**The task:** The answer must consist of each line of the records below that contains the string "computer".

**Supplied material:**
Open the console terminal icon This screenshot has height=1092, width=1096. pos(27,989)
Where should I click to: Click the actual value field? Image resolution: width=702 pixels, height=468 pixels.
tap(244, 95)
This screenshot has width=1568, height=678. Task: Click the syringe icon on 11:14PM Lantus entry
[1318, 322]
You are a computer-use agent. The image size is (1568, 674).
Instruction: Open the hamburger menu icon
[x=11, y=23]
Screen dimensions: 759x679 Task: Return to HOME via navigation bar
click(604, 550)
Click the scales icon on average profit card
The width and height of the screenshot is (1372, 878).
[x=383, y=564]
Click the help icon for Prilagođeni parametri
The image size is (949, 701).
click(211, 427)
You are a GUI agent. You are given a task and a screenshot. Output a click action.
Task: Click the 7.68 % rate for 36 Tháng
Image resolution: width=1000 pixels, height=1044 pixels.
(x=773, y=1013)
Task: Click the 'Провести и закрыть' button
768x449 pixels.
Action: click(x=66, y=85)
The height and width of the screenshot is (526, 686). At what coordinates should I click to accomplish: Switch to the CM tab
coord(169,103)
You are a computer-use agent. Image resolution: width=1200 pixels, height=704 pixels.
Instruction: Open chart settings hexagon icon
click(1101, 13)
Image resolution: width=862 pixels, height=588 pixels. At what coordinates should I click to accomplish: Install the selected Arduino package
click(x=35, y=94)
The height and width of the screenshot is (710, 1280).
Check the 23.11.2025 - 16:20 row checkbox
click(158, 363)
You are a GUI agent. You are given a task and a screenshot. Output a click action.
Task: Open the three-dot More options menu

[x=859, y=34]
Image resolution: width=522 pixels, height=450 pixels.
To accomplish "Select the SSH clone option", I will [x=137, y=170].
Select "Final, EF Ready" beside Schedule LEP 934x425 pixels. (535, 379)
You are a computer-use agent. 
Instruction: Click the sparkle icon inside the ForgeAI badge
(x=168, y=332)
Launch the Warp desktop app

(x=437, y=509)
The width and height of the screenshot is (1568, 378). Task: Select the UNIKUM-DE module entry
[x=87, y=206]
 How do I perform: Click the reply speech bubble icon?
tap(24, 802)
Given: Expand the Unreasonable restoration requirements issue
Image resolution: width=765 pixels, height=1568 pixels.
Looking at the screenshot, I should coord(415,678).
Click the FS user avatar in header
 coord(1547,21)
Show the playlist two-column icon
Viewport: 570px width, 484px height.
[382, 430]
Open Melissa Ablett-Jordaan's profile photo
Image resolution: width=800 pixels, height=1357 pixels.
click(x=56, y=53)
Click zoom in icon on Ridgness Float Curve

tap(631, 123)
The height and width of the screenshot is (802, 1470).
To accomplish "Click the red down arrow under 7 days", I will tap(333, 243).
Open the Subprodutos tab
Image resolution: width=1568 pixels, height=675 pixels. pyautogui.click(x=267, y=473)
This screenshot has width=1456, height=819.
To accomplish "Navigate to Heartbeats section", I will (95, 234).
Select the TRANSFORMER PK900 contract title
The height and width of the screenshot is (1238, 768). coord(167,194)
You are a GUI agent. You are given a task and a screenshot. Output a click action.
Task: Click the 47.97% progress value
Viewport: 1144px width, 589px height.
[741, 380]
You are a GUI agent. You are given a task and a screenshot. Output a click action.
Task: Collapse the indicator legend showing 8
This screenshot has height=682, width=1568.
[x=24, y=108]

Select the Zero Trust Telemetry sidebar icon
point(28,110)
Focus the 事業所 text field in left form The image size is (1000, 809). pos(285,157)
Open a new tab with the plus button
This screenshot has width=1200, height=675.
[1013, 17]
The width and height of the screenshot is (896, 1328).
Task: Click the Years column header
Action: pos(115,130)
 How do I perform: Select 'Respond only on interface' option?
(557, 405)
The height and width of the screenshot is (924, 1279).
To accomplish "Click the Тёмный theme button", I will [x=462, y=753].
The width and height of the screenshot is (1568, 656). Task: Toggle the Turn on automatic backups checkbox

**Solved exercise:**
You are a computer-use agent. The image size is (1568, 674).
You are a computer-use agent. Image resolution: width=1200 pixels, height=704 pixels.
You are a computer-use agent. 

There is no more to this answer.